* Required action *
Output all entries precisely.

(Items listed in a dataset)
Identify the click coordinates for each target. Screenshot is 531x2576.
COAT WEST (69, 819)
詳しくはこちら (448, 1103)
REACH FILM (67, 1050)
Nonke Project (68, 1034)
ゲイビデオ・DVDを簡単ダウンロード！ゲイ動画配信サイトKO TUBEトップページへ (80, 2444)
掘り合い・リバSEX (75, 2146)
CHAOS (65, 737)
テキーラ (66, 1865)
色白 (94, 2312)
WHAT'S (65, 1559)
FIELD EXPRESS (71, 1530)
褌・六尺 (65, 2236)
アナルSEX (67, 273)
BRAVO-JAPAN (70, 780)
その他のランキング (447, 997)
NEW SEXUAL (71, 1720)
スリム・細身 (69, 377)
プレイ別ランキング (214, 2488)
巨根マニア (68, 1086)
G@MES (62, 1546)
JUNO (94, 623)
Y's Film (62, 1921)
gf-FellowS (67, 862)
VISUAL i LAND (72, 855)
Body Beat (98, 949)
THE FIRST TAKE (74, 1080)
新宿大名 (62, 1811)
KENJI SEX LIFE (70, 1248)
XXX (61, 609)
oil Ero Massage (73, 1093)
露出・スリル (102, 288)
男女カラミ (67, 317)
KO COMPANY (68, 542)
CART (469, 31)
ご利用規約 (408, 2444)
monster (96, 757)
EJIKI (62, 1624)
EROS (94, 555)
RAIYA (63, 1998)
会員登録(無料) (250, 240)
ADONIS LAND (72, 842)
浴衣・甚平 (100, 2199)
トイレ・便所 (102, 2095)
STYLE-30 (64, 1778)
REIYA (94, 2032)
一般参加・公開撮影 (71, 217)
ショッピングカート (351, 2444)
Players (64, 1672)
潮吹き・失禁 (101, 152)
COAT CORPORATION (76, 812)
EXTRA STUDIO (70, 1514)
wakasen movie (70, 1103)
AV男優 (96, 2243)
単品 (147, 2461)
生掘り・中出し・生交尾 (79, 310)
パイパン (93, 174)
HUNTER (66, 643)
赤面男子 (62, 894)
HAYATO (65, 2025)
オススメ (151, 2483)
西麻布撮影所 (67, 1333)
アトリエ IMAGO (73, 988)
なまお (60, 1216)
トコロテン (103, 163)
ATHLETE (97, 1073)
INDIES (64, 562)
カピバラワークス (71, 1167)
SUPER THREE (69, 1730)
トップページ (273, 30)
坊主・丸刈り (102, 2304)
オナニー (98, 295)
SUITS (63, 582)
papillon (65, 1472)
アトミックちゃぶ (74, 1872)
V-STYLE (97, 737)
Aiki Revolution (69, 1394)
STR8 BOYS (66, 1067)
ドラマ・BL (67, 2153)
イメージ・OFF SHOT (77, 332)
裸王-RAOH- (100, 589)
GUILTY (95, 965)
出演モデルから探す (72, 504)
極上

* Answer section *
Identify the click coordinates for each target. Screenshot is 531x2576.
COAT WEST (69, 819)
詳しくはこちら (448, 1103)
REACH FILM (67, 1050)
Nonke Project (68, 1034)
ゲイビデオ・DVDを簡単ダウンロード！ゲイ動画配信サイトKO TUBEトップページへ (80, 2444)
掘り合い・リバSEX (75, 2146)
CHAOS (65, 737)
テキーラ (66, 1865)
色白 (94, 2312)
WHAT'S (65, 1559)
FIELD EXPRESS (71, 1530)
褌・六尺 (65, 2236)
アナルSEX (67, 273)
BRAVO-JAPAN (70, 780)
その他のランキング (447, 997)
NEW SEXUAL (71, 1720)
スリム・細身 (69, 377)
プレイ別ランキング (214, 2488)
巨根マニア (68, 1086)
G@MES (62, 1546)
JUNO (94, 623)
Y's Film (62, 1921)
gf-FellowS (67, 862)
VISUAL i LAND (72, 855)
Body Beat (98, 949)
THE FIRST TAKE (74, 1080)
新宿大名 (62, 1811)
KENJI SEX LIFE (70, 1248)
XXX (61, 609)
oil Ero Massage (73, 1093)
露出・スリル (102, 288)
男女カラミ (67, 317)
KO COMPANY (68, 542)
CART (469, 31)
ご利用規約 (408, 2444)
monster (96, 757)
EJIKI (62, 1624)
EROS (94, 555)
RAIYA (63, 1998)
会員登録(無料) (250, 240)
ADONIS LAND (72, 842)
浴衣・甚平 (100, 2199)
トイレ・便所 (102, 2095)
STYLE-30 (64, 1778)
REIYA (94, 2032)
一般参加・公開撮影 (71, 217)
ショッピングカート (351, 2444)
Players (64, 1672)
潮吹き・失禁 (101, 152)
COAT CORPORATION (76, 812)
EXTRA STUDIO (70, 1514)
wakasen movie (70, 1103)
AV男優 (96, 2243)
単品 (147, 2461)
生掘り・中出し・生交尾 (79, 310)
パイパン (93, 174)
HUNTER (66, 643)
赤面男子 (62, 894)
HAYATO (65, 2025)
オススメ (151, 2483)
西麻布撮影所 (67, 1333)
アトリエ IMAGO (73, 988)
なまお (60, 1216)
トコロテン (103, 163)
ATHLETE (97, 1073)
INDIES (64, 562)
カピバラワークス (71, 1167)
SUPER THREE (69, 1730)
トップページ (273, 30)
坊主・丸刈り (102, 2304)
オナニー (98, 295)
SUITS (63, 582)
papillon (65, 1472)
アトミックちゃぶ (74, 1872)
V-STYLE (97, 737)
Aiki Revolution (69, 1394)
STR8 BOYS (66, 1067)
ドラマ・BL (67, 2153)
イメージ・OFF SHOT (77, 332)
裸王-RAOH- (100, 589)
GUILTY (95, 965)
出演モデルから探す (72, 504)
極上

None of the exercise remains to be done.